Perhaps the biggest growth risk is on the renewable energy side of the business. In the U.S., production tax credits (PTCs) for wind and solar power are scheduled to be phased out by the end of 2019 and 2022, respectively.

Tax credits for qualifying wind and solar projects are subject to the following phase-down schedule:
Source: NextEra Energy Annual Report
NextEra Energy has been able to use these tax incentives to provide a lot of tax equity financing, including $1 billion in 2017. As these credits expire and fall, the company will need to replace this source of growth capital, likely in the form of new debt and NextEra Energy Partners' equity.

However, interest rates are likely to rise in the future, meaning that the profitability of such projects might not be as high as in the past. The good news is that NextEra Energy has a strong balance sheet, which has earned the company an "A-" credit rating from S&P and should still allow it to borrow cheaply even in a rising rate environment. 

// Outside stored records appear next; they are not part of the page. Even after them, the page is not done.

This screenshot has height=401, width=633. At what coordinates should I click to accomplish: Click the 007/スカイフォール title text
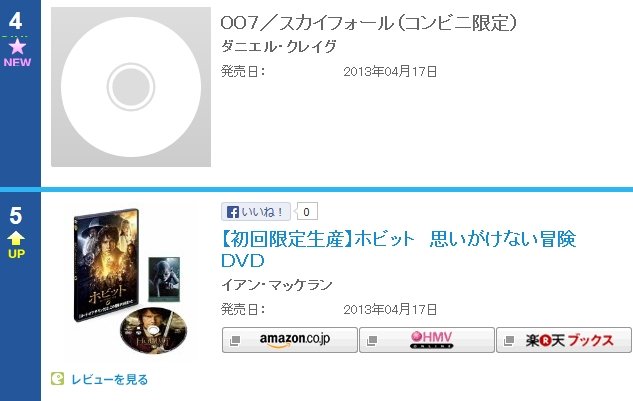(369, 23)
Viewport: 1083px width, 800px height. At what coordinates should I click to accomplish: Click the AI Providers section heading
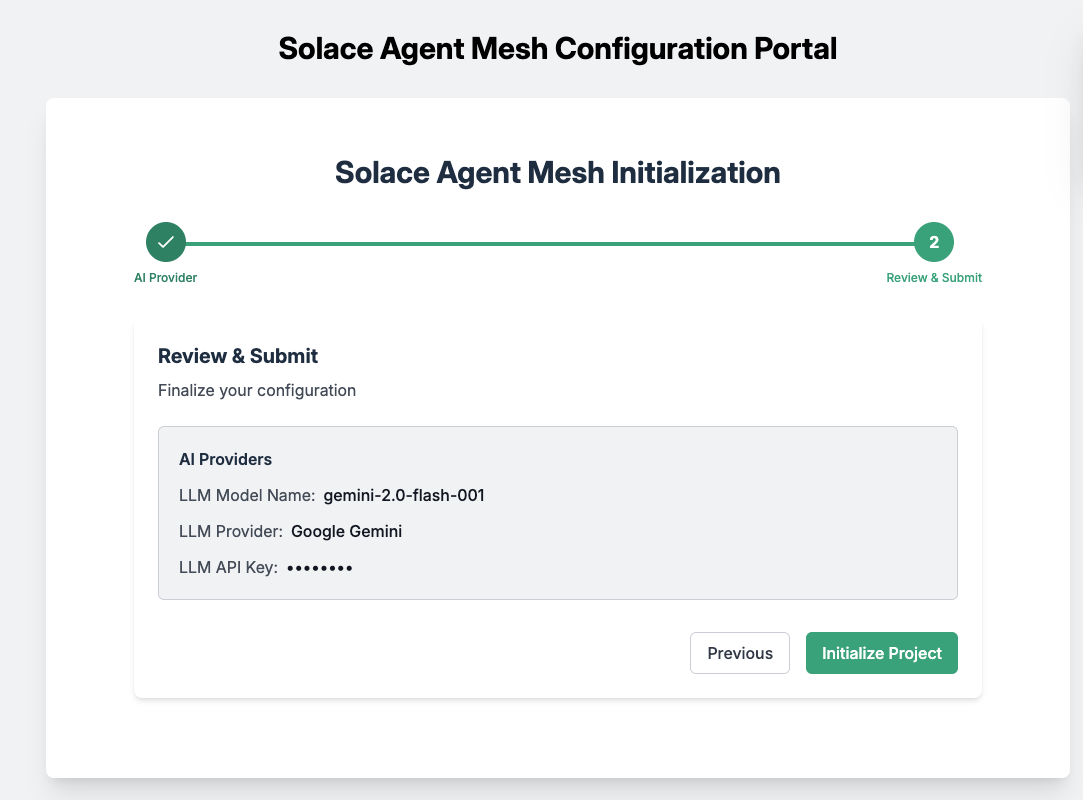click(x=225, y=459)
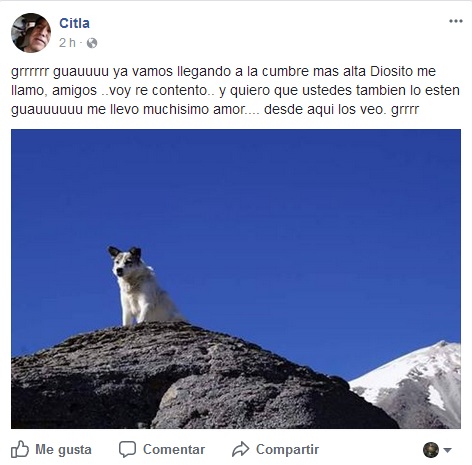This screenshot has width=472, height=465.
Task: Click the last caption line ending desde aqui los veo
Action: (215, 109)
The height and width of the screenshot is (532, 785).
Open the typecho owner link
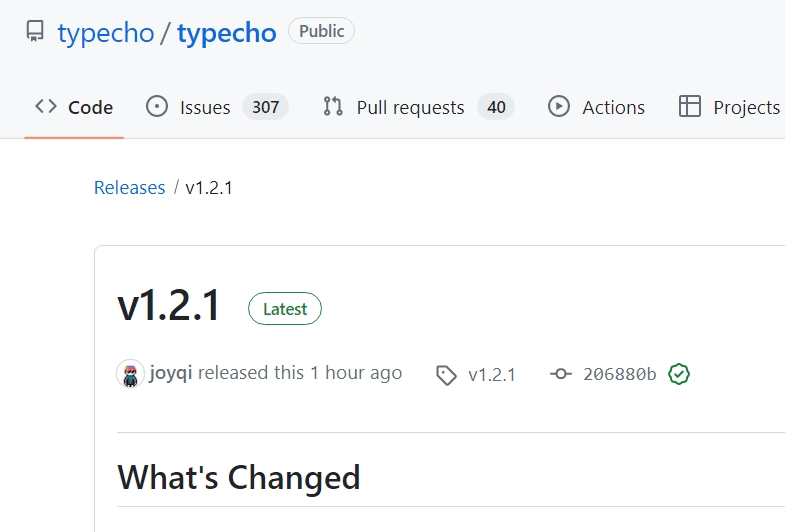(106, 34)
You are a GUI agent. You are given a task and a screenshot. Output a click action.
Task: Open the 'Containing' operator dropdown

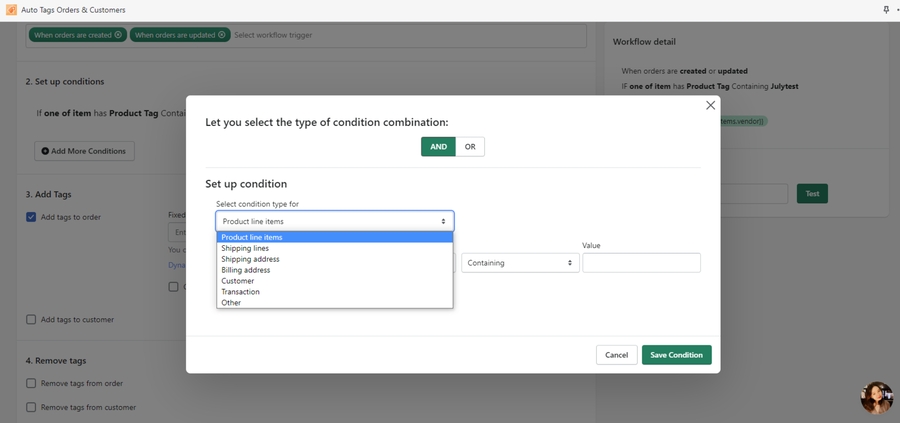tap(520, 263)

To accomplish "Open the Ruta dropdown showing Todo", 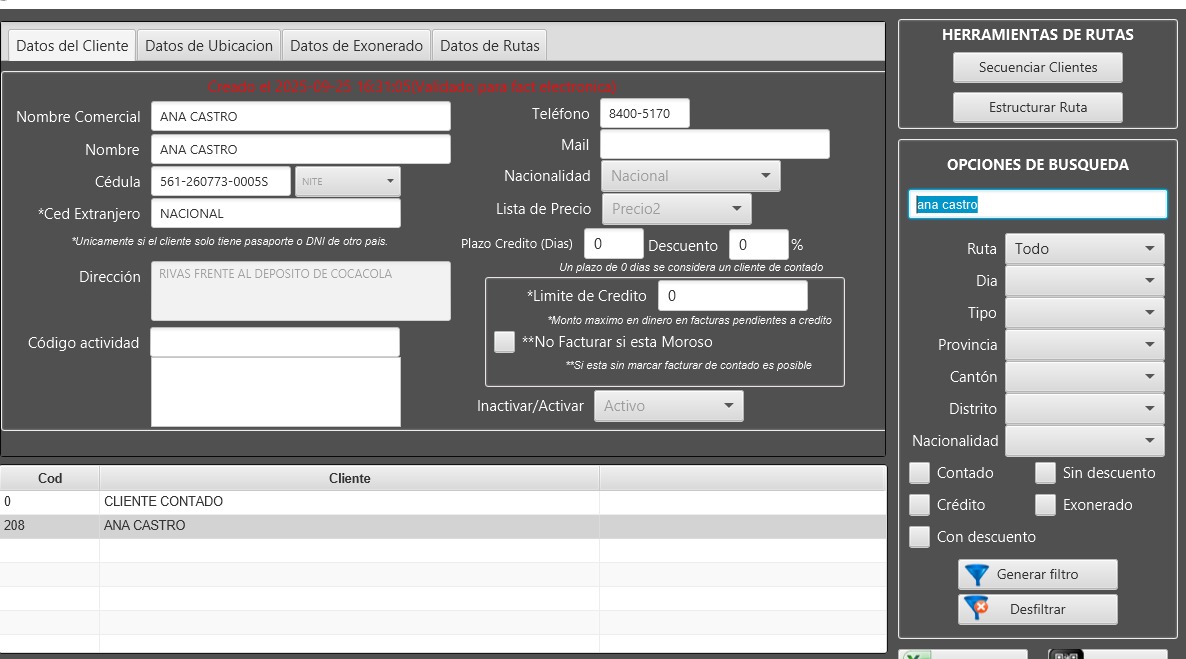I will [1084, 249].
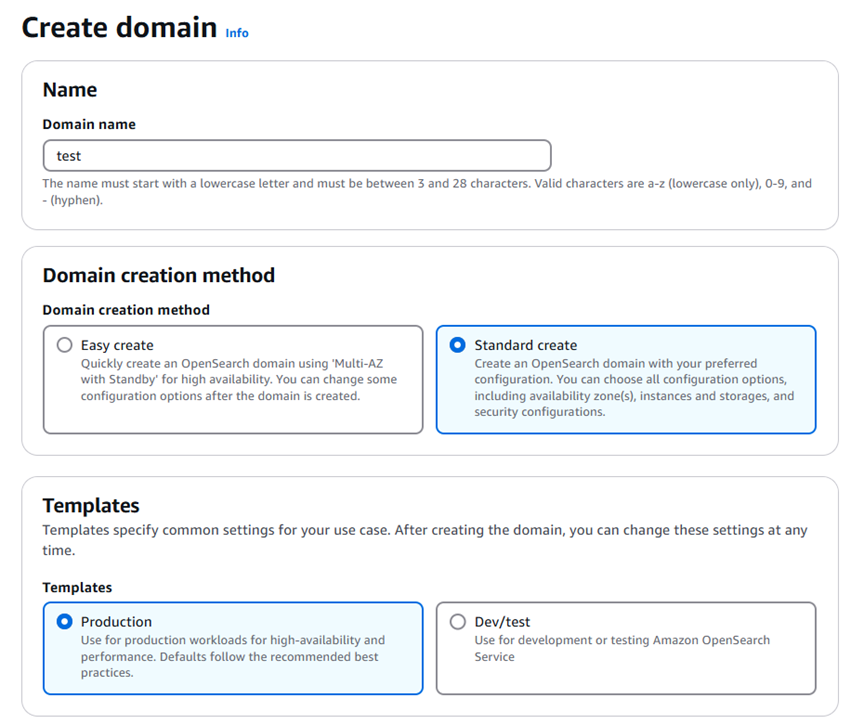851x724 pixels.
Task: Open the Info link beside Create domain
Action: (x=237, y=33)
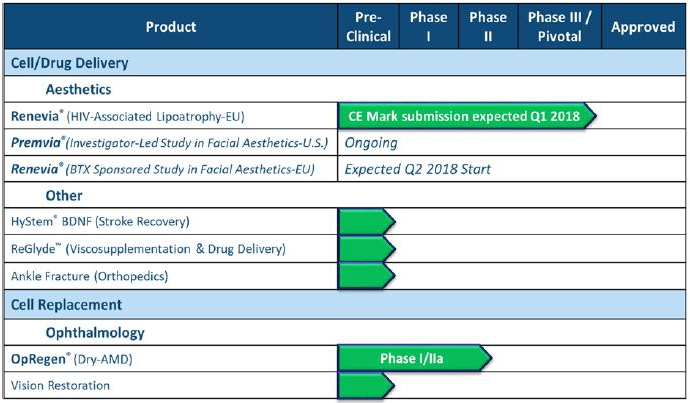690x403 pixels.
Task: Select the OpRegen (Dry-AMD) product name
Action: pyautogui.click(x=71, y=359)
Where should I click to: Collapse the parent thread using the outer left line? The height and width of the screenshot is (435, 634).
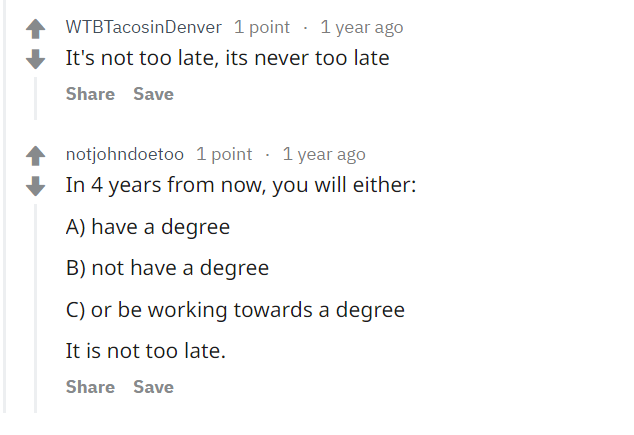(x=4, y=206)
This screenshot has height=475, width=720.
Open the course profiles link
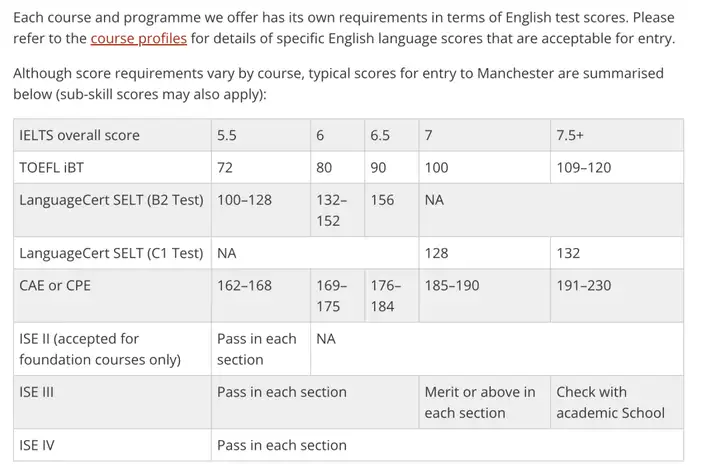pos(139,39)
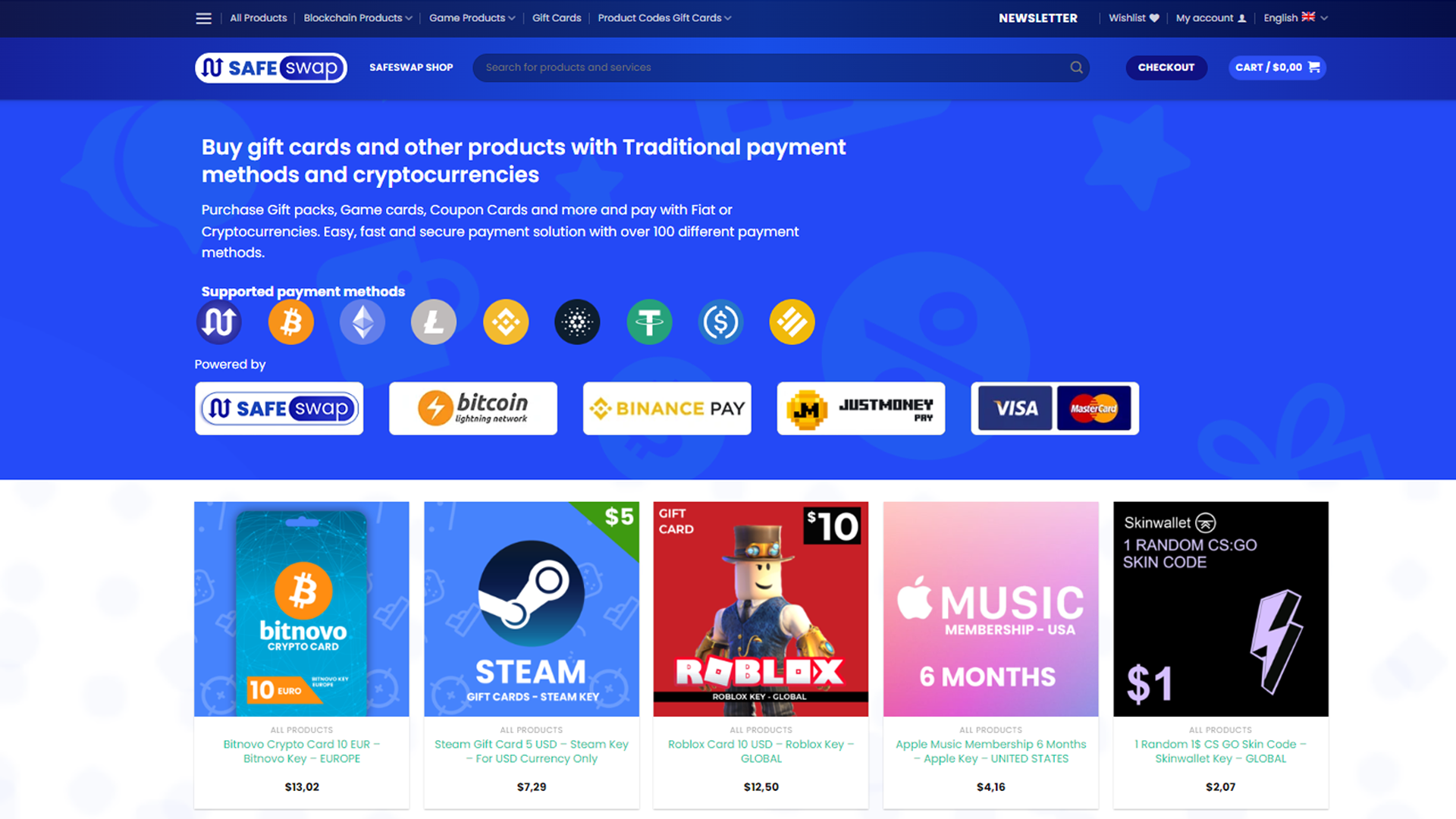Open the Cart button
Image resolution: width=1456 pixels, height=819 pixels.
[1277, 67]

However, NextEra Energy Partners has far more debt due to its YieldCo business model, although most of this debt is at the project level (non-recourse loans). 
The YieldCo has a sub-investment grade credit rating (junk bond status), which means that its borrowing costs are likely to rise much faster than the parent company. 

In addition, NextEra Energy Partners is only retaining around 20% of its cash flow (the rest is distributed to unitholders), which means that it frequently has to sell new units to fund its renewable drop downs.

In other words, the YieldCo's ability to purchase NextEra's solar and wind projects is somewhat at the mercy of fickle equity markets. Should the unit price of NextEra Energy Partners decline significantly (such as in a bear market), then it might not be able to finance all of the parent company's massive renewable power growth ambitions.

Finally, it's worth mentioning that NextEra Energy has struck out on a couple of large acquisition attempts in recent years. In July 2016, the company ended its $4 billion bid for Hawaiian Electric after state regulators nixed the deal. In 2017, NextEra's $18 billion bid for Texas utility Oncor Electric Delivery was blocked by regulators. 

It's a little surprising that a relatively fast-growing utility like NextEra Energy would be so interested in pursuing acquisitions. One reason could be that management wants to maintain a high mix of earnings from regulated activities, which are viewed more favorably by the credit rating agencies and therefore influence the firm's cost of debt. 

As NextEra's renewables projects continue to grow significantly over the next decade and beyond, more of the firm's profits could be driven by unregulated activities, which are inherently riskier despite their long-term electricity supply contracts. 

Management says the company has $5 billion to $7 billion of balance sheet capacity today due to its current credit ratings, so it's possible NextEra pursues another large deal for a regulated utility. 

For now, management deserves the benefit of the doubt and seems very unlikely to take any drastic actions that could jeopardize the company's streak of paying uninterrupted dividends for more than 20 consecutive years. 

Closing Thoughts on NextEra Energy

Regulated electric utilities can be a source of generous, secure, and growing dividend income. That's why they are often a staple in the portfolios of low-risk investors. 

NextEra Energy does not offer as high of a yield as most of its peers, but its long-term dividend growth rate is two to three times as fast. The company's hybrid exposure to predictable regulated activities and the booming renewable energy space should help fuel solid income growth over the years ahead. 

While there are some long-term uncertainties with clean energy (and unregulated activities in general), NextEra Energy is a standout utility. The company's diversified mix of cash flow, constructive regulatory relationships (which drive the majority of its profits today), and impressive balance sheet should help it continue evolving with the times and paying a predictable dividend.